+++ Material to process +++

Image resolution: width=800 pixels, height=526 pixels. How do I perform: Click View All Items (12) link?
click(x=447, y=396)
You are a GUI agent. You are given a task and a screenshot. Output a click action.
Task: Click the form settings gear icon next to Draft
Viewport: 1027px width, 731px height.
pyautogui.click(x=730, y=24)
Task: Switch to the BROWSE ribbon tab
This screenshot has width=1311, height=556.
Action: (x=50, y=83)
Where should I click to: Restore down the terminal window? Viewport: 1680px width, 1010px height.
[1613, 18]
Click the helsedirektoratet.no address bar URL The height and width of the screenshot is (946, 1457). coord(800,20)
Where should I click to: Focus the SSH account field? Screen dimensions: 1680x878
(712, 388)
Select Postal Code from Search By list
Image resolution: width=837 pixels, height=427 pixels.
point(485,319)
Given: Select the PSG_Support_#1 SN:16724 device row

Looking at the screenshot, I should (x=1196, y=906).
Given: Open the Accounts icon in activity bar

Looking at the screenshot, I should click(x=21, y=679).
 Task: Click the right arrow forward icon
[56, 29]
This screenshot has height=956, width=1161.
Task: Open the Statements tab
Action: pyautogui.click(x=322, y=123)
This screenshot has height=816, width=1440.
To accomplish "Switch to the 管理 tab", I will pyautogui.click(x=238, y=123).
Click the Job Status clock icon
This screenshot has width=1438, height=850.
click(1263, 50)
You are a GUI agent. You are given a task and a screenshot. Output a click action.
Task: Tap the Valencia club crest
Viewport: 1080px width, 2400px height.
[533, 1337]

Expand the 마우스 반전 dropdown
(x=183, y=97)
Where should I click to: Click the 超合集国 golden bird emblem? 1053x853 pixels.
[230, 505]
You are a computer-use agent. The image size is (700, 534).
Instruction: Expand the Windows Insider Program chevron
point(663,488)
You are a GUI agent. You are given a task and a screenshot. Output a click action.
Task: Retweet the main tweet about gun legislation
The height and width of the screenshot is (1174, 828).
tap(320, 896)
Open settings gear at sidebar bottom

+++

■ **What needs to be done**: In full and without changes, give the data above once more.

■ **Written answer**:
Image resolution: width=800 pixels, height=526 pixels. How do I perform: Click View All Items (12) link?
click(x=447, y=396)
You are a GUI agent. You are given a task and a screenshot. Output a click action.
Task: Click the form settings gear icon next to Draft
Viewport: 1027px width, 731px height.
pyautogui.click(x=730, y=24)
Task: Switch to the BROWSE ribbon tab
This screenshot has width=1311, height=556.
Action: (x=50, y=83)
Where should I click to: Restore down the terminal window? Viewport: 1680px width, 1010px height.
[1613, 18]
Click the helsedirektoratet.no address bar URL The height and width of the screenshot is (946, 1457). coord(800,20)
Where should I click to: Focus the SSH account field? Screen dimensions: 1680x878
(712, 388)
Select Postal Code from Search By list
Image resolution: width=837 pixels, height=427 pixels.
point(485,319)
Given: Select the PSG_Support_#1 SN:16724 device row

Looking at the screenshot, I should (x=1196, y=906).
Given: Open the Accounts icon in activity bar

Looking at the screenshot, I should click(x=21, y=679).
 Task: Click the right arrow forward icon
[56, 29]
This screenshot has height=956, width=1161.
Task: Open the Statements tab
Action: pyautogui.click(x=322, y=123)
This screenshot has height=816, width=1440.
To accomplish "Switch to the 管理 tab", I will pyautogui.click(x=238, y=123).
Click the Job Status clock icon
This screenshot has width=1438, height=850.
click(1263, 50)
You are a GUI agent. You are given a task and a screenshot. Output a click action.
Task: Tap the Valencia club crest
Viewport: 1080px width, 2400px height.
[533, 1337]

Expand the 마우스 반전 dropdown
(x=183, y=97)
Where should I click to: Click the 超合集国 golden bird emblem? 1053x853 pixels.
[230, 505]
You are a computer-use agent. The image size is (700, 534).
Instruction: Expand the Windows Insider Program chevron
point(663,488)
You are a GUI agent. You are given a task and a screenshot. Output a click action.
Task: Retweet the main tweet about gun legislation
The height and width of the screenshot is (1174, 828).
tap(320, 896)
Open settings gear at sidebar bottom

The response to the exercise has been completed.